A payment service supports the business growth of other companies by simplifying payments such as credit cards, debit cards, wallets, and QR codes, either online or in a physical place. Due to accelerated growth with an average of 240 million transactions annually, they need scalability and seek to improve the performance, capacity, and availability of the current application hosted on AWS using Edge Services to provide better customer service.
Analysis and redesign of the current payment solution’s architecture which does not follow the AWS Well-Architected Framework.
With the following AWS services, requests could be adequately handled, secured, and distributed with high response time to end clients:
The on-premises DNS server was migrated to Route 53 to handle all domain records. In accordance to AWS SLA, 100% service availability was leveraged.

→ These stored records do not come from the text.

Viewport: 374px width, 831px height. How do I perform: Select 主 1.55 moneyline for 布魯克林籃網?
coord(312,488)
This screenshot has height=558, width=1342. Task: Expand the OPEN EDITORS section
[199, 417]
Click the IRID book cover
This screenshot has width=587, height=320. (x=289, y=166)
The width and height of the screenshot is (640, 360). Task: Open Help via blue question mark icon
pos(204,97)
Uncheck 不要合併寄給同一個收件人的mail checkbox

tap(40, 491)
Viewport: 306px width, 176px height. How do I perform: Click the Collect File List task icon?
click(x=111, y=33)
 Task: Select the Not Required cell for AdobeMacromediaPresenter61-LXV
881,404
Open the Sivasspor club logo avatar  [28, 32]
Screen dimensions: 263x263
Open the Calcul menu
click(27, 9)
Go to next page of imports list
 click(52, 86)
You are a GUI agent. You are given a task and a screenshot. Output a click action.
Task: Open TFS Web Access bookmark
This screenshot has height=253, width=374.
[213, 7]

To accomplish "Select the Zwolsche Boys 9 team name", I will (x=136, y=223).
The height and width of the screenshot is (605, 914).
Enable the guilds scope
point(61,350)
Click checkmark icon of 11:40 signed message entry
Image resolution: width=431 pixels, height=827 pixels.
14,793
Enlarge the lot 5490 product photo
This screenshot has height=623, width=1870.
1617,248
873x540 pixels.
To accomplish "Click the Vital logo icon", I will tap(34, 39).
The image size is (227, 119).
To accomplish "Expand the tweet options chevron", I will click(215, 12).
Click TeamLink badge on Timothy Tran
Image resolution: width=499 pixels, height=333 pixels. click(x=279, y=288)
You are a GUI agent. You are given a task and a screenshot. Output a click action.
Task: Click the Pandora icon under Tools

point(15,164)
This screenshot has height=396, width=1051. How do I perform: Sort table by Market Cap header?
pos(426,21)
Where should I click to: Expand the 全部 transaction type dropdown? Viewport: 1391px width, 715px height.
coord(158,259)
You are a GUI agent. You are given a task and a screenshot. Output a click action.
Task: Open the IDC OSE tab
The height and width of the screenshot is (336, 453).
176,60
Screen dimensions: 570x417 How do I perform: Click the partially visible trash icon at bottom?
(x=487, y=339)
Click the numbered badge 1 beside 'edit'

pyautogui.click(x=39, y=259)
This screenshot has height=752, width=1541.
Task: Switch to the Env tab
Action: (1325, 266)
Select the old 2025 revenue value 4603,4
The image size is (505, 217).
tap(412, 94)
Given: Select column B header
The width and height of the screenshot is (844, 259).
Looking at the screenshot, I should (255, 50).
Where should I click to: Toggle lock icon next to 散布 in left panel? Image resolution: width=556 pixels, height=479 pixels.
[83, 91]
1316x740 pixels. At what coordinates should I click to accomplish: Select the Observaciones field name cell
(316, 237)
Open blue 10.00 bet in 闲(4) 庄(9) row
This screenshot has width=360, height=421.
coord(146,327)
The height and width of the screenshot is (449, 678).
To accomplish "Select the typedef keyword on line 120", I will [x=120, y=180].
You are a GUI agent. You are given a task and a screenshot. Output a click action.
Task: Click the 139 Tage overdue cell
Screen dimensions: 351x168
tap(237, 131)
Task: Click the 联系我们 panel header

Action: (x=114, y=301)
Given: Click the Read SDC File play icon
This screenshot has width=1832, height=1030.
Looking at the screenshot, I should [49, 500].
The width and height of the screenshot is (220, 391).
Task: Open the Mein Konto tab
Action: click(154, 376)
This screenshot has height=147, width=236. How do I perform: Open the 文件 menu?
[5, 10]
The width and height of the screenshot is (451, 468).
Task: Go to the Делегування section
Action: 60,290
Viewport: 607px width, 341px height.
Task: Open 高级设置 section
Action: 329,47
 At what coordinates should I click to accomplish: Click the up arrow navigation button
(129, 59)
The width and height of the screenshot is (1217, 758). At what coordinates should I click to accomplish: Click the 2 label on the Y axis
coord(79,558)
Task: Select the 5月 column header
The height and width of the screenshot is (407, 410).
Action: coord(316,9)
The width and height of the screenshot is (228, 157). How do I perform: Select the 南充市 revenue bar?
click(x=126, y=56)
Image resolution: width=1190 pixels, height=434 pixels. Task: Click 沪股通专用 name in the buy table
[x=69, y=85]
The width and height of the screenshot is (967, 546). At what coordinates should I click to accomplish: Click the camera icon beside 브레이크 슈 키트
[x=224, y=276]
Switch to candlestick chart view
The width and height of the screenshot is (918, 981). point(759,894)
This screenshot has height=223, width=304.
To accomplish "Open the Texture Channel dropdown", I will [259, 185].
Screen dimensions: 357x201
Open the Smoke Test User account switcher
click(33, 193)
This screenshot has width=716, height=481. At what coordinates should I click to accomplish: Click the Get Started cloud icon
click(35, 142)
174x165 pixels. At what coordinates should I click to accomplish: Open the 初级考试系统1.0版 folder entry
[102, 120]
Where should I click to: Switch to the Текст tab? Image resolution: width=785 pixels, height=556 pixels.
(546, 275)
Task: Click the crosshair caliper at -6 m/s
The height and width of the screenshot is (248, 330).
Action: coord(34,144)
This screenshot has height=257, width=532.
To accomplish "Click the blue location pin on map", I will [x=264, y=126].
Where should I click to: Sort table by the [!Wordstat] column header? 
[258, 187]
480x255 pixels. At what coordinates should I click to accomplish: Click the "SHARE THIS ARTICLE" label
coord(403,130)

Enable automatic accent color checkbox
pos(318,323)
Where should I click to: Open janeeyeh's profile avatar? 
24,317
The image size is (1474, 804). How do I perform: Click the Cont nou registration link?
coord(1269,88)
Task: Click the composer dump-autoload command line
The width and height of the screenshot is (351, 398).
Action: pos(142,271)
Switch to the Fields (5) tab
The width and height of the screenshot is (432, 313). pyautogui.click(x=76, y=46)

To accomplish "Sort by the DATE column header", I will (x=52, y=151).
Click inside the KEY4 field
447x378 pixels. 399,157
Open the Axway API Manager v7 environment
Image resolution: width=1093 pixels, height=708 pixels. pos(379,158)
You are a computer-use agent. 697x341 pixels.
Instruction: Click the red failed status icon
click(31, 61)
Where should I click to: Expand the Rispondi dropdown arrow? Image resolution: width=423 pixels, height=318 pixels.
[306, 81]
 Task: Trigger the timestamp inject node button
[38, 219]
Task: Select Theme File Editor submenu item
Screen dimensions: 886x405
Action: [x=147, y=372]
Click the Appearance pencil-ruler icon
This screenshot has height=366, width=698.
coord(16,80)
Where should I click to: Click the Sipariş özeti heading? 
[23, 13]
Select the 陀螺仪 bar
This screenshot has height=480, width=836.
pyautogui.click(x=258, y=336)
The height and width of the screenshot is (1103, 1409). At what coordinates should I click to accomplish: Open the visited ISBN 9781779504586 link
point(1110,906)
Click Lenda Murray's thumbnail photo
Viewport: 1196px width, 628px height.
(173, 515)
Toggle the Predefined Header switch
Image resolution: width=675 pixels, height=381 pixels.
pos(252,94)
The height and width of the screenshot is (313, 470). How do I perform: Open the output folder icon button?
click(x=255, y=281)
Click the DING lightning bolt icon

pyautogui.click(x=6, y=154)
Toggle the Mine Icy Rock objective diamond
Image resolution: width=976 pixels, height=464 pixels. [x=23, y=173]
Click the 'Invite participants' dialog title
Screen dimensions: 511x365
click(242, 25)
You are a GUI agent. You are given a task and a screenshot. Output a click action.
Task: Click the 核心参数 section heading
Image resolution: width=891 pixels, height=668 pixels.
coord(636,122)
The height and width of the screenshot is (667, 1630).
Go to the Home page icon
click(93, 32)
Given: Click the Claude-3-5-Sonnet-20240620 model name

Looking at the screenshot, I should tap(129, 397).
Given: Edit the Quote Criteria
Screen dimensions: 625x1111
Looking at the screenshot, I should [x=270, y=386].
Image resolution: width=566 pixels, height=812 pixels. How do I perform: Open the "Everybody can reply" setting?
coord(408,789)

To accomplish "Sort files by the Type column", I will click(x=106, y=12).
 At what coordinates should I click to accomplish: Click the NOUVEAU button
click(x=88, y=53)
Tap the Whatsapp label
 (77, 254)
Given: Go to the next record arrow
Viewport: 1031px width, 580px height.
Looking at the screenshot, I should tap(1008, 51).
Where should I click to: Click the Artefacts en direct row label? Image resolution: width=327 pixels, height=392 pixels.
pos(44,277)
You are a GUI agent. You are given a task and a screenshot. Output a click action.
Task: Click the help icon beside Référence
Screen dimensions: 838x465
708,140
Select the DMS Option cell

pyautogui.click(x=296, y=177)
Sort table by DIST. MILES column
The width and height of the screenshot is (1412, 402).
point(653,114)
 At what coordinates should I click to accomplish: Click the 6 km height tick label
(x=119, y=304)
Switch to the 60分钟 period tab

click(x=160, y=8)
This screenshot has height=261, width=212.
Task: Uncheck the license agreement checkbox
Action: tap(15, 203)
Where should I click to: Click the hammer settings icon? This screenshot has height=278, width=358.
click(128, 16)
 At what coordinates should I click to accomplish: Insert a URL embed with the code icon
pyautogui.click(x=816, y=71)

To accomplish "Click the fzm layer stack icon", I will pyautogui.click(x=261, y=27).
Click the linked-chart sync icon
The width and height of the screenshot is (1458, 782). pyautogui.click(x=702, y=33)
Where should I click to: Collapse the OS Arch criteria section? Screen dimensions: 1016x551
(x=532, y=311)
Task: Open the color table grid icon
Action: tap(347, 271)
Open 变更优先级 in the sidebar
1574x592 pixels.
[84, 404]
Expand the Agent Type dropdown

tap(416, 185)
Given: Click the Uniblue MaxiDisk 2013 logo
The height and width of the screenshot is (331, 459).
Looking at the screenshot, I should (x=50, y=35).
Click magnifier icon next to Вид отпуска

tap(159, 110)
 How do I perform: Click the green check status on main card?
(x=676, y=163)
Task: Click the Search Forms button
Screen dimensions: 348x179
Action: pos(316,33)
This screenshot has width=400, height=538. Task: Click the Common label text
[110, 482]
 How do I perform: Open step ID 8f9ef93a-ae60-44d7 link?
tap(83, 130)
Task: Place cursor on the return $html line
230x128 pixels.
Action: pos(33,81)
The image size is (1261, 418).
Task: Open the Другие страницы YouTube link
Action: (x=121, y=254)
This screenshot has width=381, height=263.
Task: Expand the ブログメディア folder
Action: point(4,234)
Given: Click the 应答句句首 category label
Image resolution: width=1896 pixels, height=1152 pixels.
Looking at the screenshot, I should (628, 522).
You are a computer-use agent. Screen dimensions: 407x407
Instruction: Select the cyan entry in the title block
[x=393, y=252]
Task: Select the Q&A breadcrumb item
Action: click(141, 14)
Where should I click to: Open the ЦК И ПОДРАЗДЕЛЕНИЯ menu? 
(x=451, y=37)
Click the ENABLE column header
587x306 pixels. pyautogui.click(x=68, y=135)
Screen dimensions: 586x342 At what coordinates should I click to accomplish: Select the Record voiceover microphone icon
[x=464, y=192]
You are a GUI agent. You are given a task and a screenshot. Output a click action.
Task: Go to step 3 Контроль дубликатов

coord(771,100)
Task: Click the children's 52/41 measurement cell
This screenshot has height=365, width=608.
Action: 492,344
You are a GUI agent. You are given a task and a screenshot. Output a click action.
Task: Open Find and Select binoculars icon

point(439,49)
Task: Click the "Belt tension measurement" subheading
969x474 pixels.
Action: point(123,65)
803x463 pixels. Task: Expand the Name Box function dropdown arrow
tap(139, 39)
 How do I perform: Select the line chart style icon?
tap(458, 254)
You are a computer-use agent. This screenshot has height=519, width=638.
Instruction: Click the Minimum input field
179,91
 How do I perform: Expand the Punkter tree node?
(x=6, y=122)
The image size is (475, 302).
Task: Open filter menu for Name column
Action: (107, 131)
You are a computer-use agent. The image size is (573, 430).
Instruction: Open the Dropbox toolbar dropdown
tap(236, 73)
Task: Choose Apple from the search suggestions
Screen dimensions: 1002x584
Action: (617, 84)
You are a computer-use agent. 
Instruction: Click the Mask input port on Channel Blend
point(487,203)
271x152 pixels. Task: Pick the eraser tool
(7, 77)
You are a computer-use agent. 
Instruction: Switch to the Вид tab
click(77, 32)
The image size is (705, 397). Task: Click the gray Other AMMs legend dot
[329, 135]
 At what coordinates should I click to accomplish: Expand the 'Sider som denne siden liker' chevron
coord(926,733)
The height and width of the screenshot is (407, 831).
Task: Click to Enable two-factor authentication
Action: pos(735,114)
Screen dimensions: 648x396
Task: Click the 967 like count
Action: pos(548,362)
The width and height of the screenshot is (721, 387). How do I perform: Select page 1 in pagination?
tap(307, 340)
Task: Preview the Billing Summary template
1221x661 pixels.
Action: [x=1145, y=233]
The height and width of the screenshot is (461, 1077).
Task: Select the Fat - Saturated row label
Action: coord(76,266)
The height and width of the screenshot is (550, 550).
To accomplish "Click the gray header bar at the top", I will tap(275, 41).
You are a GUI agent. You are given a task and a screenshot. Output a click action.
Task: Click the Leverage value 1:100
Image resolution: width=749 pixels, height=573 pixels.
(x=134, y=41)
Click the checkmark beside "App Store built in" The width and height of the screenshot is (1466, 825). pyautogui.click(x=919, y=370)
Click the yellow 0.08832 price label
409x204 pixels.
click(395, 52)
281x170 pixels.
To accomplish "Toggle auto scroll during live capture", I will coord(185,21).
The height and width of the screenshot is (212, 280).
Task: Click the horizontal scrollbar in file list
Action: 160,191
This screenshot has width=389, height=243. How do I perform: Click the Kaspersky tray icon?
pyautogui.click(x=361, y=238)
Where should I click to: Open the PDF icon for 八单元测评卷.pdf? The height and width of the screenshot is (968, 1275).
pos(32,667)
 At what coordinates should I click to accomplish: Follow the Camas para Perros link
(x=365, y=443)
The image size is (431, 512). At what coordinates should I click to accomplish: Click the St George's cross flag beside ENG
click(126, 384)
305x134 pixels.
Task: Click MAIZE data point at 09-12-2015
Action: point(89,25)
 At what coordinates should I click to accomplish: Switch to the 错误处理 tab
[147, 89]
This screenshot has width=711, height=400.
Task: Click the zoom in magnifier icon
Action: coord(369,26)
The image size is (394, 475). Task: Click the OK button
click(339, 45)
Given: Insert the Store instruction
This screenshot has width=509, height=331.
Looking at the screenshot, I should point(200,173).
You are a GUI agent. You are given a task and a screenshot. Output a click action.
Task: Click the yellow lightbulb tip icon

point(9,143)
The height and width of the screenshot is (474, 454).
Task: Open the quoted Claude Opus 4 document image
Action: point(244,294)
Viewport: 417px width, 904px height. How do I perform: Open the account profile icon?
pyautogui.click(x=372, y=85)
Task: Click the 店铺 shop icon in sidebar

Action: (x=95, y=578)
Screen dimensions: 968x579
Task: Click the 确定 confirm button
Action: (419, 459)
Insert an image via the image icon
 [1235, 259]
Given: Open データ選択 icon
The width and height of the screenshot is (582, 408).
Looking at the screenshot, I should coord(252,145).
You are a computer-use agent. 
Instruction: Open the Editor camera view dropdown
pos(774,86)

Distributions CloudFront was configured for the frontend and backend to intercept and validate all web requests. In addition, the website was improved by its Edge Locations and static content delivery.
The input traffic balancer for the EKS cluster nodes distributes in different availability zones.
S3 stores the static website assets.
The WAF service was integrated into the CloudFront distributions to protect the frontend and backend of common web attacks and have visibility of the requests.
AuroraDB was configured globally with two nodes, one as the reader endpoint. In case of an event, the DB can failover from Region1 to Region2.
Client expectations were met with the following results standing out:
The infrastructure is scalable, and the service is stable when user demand increases. The solution is capable of sustaining load peaks through its Edge locations.
The corresponding AWS services, configured according to the client’s needs, are aligned with the best practices of high availability and performance.